● **RECORDS TO PROCESS**
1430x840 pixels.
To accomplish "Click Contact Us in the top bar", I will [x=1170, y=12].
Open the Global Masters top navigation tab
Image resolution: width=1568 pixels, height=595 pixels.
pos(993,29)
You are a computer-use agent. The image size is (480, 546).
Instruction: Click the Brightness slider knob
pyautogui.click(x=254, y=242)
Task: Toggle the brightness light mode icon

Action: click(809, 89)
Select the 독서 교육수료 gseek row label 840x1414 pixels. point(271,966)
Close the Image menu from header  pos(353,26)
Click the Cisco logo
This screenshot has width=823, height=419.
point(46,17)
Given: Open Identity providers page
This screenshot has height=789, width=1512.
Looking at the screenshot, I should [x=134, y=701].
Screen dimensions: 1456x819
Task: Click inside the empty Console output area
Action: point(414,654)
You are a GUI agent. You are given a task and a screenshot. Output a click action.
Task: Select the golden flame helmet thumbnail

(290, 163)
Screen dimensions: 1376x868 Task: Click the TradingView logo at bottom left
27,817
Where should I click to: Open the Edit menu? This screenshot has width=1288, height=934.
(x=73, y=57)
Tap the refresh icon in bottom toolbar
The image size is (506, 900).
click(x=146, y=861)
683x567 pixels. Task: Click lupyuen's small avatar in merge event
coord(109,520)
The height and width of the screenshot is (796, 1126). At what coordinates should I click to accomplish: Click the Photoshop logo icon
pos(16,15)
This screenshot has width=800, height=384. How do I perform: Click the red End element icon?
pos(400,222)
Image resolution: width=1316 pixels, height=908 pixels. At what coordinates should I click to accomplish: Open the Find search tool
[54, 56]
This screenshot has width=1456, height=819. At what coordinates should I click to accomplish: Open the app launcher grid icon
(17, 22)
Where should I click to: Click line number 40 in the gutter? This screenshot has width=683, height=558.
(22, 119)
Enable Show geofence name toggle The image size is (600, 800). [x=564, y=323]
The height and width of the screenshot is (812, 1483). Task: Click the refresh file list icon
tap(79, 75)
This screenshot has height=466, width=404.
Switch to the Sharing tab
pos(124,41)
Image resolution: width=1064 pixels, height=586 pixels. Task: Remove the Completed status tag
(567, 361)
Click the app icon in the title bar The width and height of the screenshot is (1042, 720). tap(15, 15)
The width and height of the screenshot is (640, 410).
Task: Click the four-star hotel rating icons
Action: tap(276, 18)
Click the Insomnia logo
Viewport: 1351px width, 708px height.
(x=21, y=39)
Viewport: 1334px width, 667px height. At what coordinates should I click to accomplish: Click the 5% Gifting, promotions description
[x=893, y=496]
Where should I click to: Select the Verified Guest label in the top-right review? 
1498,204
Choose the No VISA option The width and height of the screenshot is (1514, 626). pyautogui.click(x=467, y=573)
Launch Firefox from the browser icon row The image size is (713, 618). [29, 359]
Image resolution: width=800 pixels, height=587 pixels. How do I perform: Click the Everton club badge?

● **DESCRIPTION OF THE TASK**
Edit the material above by replacing "Sharing tab" with "Permissions tab" and leaving everything else unchanged.

● **EXERCISE RESULT**
1430x840 pixels.
To accomplish "Click Contact Us in the top bar", I will [x=1170, y=12].
Open the Global Masters top navigation tab
Image resolution: width=1568 pixels, height=595 pixels.
pos(993,29)
You are a computer-use agent. The image size is (480, 546).
Instruction: Click the Brightness slider knob
pyautogui.click(x=254, y=242)
Task: Toggle the brightness light mode icon

Action: click(809, 89)
Select the 독서 교육수료 gseek row label 840x1414 pixels. point(271,966)
Close the Image menu from header  pos(353,26)
Click the Cisco logo
This screenshot has width=823, height=419.
point(46,17)
Given: Open Identity providers page
This screenshot has height=789, width=1512.
Looking at the screenshot, I should [x=134, y=701].
Screen dimensions: 1456x819
Task: Click inside the empty Console output area
Action: point(414,654)
You are a GUI agent. You are given a task and a screenshot. Output a click action.
Task: Select the golden flame helmet thumbnail

(290, 163)
Screen dimensions: 1376x868 Task: Click the TradingView logo at bottom left
27,817
Where should I click to: Open the Edit menu? This screenshot has width=1288, height=934.
(x=73, y=57)
Tap the refresh icon in bottom toolbar
The image size is (506, 900).
click(x=146, y=861)
683x567 pixels. Task: Click lupyuen's small avatar in merge event
coord(109,520)
The height and width of the screenshot is (796, 1126). At what coordinates should I click to accomplish: Click the Photoshop logo icon
pos(16,15)
This screenshot has width=800, height=384. How do I perform: Click the red End element icon?
pos(400,222)
Image resolution: width=1316 pixels, height=908 pixels. At what coordinates should I click to accomplish: Open the Find search tool
[54, 56]
This screenshot has width=1456, height=819. At what coordinates should I click to accomplish: Open the app launcher grid icon
(17, 22)
Where should I click to: Click line number 40 in the gutter? This screenshot has width=683, height=558.
(22, 119)
Enable Show geofence name toggle The image size is (600, 800). [x=564, y=323]
The height and width of the screenshot is (812, 1483). Task: Click the refresh file list icon
tap(79, 75)
This screenshot has height=466, width=404.
Switch to the Permissions tab
pos(124,41)
Image resolution: width=1064 pixels, height=586 pixels. Task: Remove the Completed status tag
(567, 361)
Click the app icon in the title bar The width and height of the screenshot is (1042, 720). tap(15, 15)
The width and height of the screenshot is (640, 410).
Task: Click the four-star hotel rating icons
Action: tap(276, 18)
Click the Insomnia logo
Viewport: 1351px width, 708px height.
(x=21, y=39)
Viewport: 1334px width, 667px height. At what coordinates should I click to accomplish: Click the 5% Gifting, promotions description
[x=893, y=496]
Where should I click to: Select the Verified Guest label in the top-right review? 
1498,204
Choose the No VISA option The width and height of the screenshot is (1514, 626). pyautogui.click(x=467, y=573)
Launch Firefox from the browser icon row The image size is (713, 618). [29, 359]
Image resolution: width=800 pixels, height=587 pixels. How do I perform: Click the Everton club badge?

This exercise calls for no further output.